Important: the array of strings does not need to be sorted. Each individual row must be sorted after deletion. This is different from LeetCode 955.

The official statement describes deleting indices from every string and requiring every final row to be lexicographically ordered.

Input and Output

ItemMeaning
InputArray strs of equal-length lowercase strings
OutputMinimum number of columns to delete
OperationDelete the same column indices from every row
RequirementEvery remaining row must be nondecreasing

Example function shape:

def minDeletionSize(strs: list[str]) -> int:
    ...

Examples

Example 1:

strs = ["babca", "bbazb"]

Output:

3

Delete columns 0, 1, and 4.

The remaining rows are:

"bc"
"az"

Both rows are individually sorted.

Example 2:

strs = ["edcba"]

Output:

4

With one row, we need to delete enough columns so the remaining characters are nondecreasing.

The longest sorted subsequence is any one character, so we keep 1 column and delete 4.

Example 3:

strs = ["ghi", "def", "abc"]

Output:

0

Every row is already sorted, so no column must be deleted.

First Thought: Try All Column Sets

If each string has length m, we could try every subset of columns to keep.

There are:

2 ** m

possible subsets.

For each subset, we would check whether every row is sorted after keeping those columns.

This is too slow because m can be 100.

Key Insight

Instead of choosing columns to delete, choose the longest valid sequence of columns to keep.

If we can keep L columns, then we delete:

m - L

So the problem becomes:

Find the longest sequence of column indices:

c1 < c2 < c3 < ...

such that for every row:

strs[row][c1] <= strs[row][c2] <= strs[row][c3] <= ...

This is a longest increasing subsequence style dynamic programming problem.

The difference is that one column can follow another column only if the condition holds for all rows.

Column Compatibility

Column prev can come before column cur if:

strs[row][prev] <= strs[row][cur]

for every row.

Example:

strs = ["babca", "bbazb"]

Column 2 can come before column 3 if:

strs[0][2] <= strs[0][3]
strs[1][2] <= strs[1][3]

That means:

'b' <= 'c'
'a' <= 'z'

Both are true, so column 2 can precede column 3.

Algorithm

Let:

m = len(strs[0])

Define:

dp[i] = longest valid kept-column sequence ending at column i

Initialize every value to 1, because any single column can be kept alone.

For every column cur from left to right:

  1. Try every previous column prev < cur.
  2. Check whether prev can come before cur in all rows.
  3. If yes, update:
dp[cur] = max(dp[cur], dp[prev] + 1)

After filling dp, the maximum number of columns we can keep is:

max(dp)

So the answer is:

m - max(dp)

Correctness

We prove that the algorithm returns the minimum number of deleted columns.

A valid final result is exactly a sequence of kept columns in increasing index order.

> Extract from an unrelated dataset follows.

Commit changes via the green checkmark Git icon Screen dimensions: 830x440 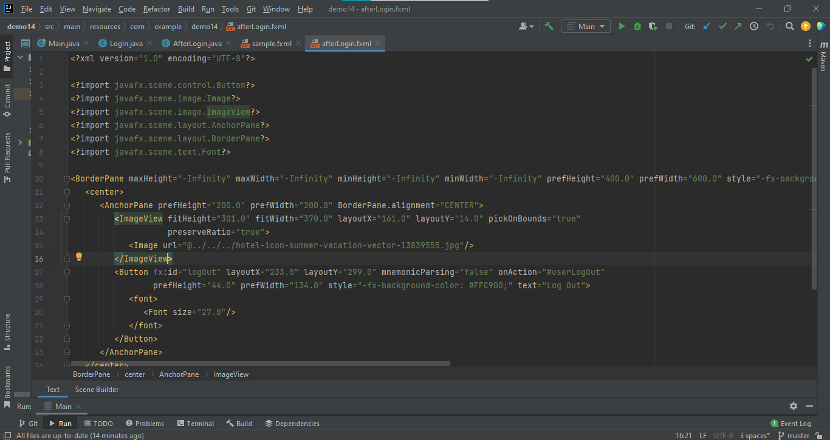click(x=723, y=26)
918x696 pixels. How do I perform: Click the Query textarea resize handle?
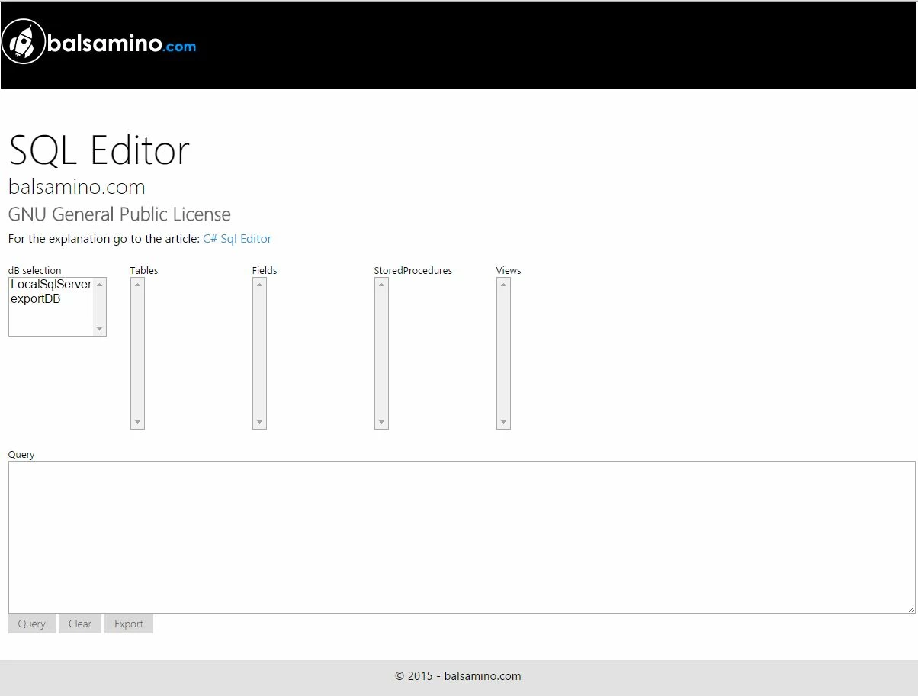(911, 609)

Since deleting columns preserves the original order of the remaining columns, we only need to choose which column indices stay.

For any two consecutive kept columns prev and cur, every row must satisfy:

strs[row][prev] <= strs[row][cur]

Otherwise, that row would decrease at this adjacent kept-column pair, so the final row would not be sorted.

The dynamic programming state dp[cur] stores the longest valid kept-column sequence that ends at cur.

The initialization dp[cur] = 1 is correct because a single column is always valid.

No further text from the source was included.